Problem set>
a: In the passage on the palm fungus found in Bendigo, what is named as the main visible symptom of the fungus?
b: Extend the passage on the palm fungus found in Bendigo, continuing from its last sentence.

City of Greater Bendigo Parks and Natural Reserves manger Simon Harrison said it was the first time the fungus, which can be spread by the movement of soil, plant material, plant and equipment, poor horticultural hygiene practices and movement within the water table, has been discovered in Bendigo.
“This is cause for concern given that Bendigo boasts a significant number of palm species in both public and private gardens dating back to the Goldrush days," he said.
“Palms are part of our rich golden heritage and are a fantastic feature in many of our public parks and private gardens. Some are very old and it would be disappointing to lose these important species from our landscape due to this fungus."
Mr Harrison said council is encouraging all residents to take some time to inspect their palm trees.
“The main symptom that the fungus is present is visible in the decline of the palm fronds," he said.

(Stored data)
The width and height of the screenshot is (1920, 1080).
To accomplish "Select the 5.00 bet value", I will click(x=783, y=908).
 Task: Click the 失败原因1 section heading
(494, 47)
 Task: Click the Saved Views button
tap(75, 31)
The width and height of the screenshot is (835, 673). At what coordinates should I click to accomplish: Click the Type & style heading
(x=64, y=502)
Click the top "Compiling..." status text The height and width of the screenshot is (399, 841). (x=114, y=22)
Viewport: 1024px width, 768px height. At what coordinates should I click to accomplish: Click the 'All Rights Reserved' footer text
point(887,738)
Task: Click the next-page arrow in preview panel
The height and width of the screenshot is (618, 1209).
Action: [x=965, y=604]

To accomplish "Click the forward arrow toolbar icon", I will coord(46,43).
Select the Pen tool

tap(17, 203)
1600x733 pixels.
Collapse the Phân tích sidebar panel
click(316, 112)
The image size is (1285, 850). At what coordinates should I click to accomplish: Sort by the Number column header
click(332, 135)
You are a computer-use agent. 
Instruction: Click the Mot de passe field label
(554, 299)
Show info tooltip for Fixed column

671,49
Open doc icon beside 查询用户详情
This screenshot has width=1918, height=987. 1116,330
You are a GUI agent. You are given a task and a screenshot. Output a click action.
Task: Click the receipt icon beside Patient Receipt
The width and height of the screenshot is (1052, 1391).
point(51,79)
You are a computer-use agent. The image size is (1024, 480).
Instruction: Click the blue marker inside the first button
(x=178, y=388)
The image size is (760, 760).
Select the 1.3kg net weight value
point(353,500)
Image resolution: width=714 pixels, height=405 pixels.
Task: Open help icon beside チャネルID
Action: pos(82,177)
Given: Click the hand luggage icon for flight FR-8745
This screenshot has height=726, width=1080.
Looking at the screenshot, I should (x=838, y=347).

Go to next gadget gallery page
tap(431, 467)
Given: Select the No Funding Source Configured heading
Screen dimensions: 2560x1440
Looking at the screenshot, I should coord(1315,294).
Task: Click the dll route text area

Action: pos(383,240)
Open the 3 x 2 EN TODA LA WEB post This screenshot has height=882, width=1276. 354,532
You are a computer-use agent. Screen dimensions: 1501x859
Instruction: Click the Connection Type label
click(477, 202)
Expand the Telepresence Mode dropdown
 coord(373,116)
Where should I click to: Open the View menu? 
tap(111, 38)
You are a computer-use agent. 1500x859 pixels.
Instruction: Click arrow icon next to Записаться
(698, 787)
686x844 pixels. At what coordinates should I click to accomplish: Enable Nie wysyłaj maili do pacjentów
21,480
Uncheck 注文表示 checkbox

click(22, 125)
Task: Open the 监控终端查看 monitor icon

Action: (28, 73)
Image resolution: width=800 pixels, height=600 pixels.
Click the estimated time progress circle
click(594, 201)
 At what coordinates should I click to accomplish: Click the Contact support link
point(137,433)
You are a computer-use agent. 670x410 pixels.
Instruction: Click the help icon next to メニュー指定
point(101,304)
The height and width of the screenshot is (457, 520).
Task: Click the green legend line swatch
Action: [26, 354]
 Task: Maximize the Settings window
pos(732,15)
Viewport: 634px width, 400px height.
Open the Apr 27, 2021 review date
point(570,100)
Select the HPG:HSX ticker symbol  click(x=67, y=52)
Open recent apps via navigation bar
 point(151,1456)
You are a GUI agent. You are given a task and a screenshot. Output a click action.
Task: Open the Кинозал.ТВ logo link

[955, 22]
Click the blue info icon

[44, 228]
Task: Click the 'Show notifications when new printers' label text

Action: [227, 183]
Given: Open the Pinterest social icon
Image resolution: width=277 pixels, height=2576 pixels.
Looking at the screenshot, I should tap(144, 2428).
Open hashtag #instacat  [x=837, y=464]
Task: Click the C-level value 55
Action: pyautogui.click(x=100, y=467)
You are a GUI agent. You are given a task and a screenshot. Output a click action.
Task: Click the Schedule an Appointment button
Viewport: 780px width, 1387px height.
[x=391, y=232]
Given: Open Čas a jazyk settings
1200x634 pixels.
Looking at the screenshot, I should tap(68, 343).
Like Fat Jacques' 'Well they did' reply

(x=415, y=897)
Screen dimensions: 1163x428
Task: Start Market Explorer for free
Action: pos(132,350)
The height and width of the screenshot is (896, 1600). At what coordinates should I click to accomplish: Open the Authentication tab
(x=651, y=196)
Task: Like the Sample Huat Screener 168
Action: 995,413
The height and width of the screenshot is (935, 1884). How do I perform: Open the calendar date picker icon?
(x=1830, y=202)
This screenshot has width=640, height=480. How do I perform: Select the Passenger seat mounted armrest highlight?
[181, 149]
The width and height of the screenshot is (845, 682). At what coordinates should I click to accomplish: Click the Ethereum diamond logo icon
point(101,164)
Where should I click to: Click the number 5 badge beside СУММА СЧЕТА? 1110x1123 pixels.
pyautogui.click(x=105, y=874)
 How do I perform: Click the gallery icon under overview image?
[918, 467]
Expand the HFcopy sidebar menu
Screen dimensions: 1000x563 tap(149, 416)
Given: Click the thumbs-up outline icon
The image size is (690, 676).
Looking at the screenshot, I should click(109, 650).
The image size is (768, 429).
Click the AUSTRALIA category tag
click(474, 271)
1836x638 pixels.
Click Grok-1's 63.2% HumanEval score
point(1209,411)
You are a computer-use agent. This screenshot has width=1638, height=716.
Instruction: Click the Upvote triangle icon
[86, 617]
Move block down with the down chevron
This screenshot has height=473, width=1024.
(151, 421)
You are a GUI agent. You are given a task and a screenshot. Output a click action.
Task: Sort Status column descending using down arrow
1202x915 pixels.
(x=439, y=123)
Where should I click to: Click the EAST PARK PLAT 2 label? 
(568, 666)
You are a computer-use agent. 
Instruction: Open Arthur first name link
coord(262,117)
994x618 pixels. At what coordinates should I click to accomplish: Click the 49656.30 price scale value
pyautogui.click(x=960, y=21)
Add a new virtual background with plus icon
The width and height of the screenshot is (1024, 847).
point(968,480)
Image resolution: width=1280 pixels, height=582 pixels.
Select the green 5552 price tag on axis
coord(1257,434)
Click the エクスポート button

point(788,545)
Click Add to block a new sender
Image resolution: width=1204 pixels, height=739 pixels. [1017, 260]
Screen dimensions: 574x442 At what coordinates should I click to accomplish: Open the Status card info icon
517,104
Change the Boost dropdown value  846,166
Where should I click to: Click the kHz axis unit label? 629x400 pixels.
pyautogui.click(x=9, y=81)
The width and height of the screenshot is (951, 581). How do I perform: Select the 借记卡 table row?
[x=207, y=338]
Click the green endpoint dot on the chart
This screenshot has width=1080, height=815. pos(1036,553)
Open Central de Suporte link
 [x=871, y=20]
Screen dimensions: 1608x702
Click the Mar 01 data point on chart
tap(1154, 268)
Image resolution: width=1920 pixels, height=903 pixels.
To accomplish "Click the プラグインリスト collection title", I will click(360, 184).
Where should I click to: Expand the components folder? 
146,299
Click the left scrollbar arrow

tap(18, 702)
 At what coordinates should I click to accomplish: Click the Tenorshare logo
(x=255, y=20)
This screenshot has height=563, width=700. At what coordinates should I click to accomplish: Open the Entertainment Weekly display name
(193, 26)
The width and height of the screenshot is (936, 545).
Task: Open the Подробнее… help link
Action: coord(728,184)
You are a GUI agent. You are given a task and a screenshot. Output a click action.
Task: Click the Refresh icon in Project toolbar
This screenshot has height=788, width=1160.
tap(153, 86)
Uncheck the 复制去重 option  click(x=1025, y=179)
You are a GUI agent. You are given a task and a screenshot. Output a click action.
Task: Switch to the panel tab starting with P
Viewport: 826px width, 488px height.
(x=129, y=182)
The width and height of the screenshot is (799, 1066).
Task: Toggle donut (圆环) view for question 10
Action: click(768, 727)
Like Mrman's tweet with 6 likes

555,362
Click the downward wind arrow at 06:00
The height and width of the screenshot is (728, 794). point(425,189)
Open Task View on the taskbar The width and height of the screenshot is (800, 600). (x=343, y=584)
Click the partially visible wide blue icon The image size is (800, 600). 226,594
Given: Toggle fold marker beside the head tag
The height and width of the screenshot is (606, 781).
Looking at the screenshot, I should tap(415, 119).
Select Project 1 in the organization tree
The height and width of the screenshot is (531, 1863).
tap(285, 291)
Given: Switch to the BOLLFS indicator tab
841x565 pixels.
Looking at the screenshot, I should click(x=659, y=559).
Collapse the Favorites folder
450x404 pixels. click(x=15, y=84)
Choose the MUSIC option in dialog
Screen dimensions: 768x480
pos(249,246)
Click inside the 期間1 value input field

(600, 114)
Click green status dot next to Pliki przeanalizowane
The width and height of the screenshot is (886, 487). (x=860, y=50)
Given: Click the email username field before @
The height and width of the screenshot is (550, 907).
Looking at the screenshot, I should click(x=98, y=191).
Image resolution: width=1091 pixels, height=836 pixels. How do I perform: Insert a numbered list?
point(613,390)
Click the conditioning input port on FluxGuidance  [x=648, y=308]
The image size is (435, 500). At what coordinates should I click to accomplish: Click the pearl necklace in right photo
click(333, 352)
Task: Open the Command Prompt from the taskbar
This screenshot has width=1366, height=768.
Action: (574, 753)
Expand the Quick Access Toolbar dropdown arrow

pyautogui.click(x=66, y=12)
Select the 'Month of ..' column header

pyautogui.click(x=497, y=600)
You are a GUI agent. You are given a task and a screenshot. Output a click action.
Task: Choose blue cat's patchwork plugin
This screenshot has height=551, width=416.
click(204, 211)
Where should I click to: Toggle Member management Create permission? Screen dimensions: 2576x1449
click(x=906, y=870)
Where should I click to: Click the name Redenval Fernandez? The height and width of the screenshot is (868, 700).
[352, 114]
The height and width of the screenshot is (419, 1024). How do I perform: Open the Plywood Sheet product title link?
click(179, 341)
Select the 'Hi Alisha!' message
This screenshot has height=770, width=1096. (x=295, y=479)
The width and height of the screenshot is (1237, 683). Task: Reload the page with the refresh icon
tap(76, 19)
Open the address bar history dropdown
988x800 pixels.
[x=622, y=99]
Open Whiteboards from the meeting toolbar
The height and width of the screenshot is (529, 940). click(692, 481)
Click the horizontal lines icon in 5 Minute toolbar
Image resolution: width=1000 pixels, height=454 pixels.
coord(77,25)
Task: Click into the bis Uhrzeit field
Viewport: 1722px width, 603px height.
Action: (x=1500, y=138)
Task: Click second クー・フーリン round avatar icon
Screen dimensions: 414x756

Responses to the tasks>
a: The decline of the palm fronds.

b:
“Some residents may have noticed a change in the condition of their palm tree over recent months and if this is the case we are suggesting that they either visit the State Government’s Department of Sustainability and Environment website www.dse.vic.gov.au to obtain a fact sheet or contact the DSE Customer Service Centre on 136 186 for further information.
“It is important to identify the disease and dispose of the palm in an appropriate manner to stop the disease from spreading if it is present.
“The council will undertake further testing on the remaining four Washingtonia Palms in the Conservatory Gardens to establish if they are also affected."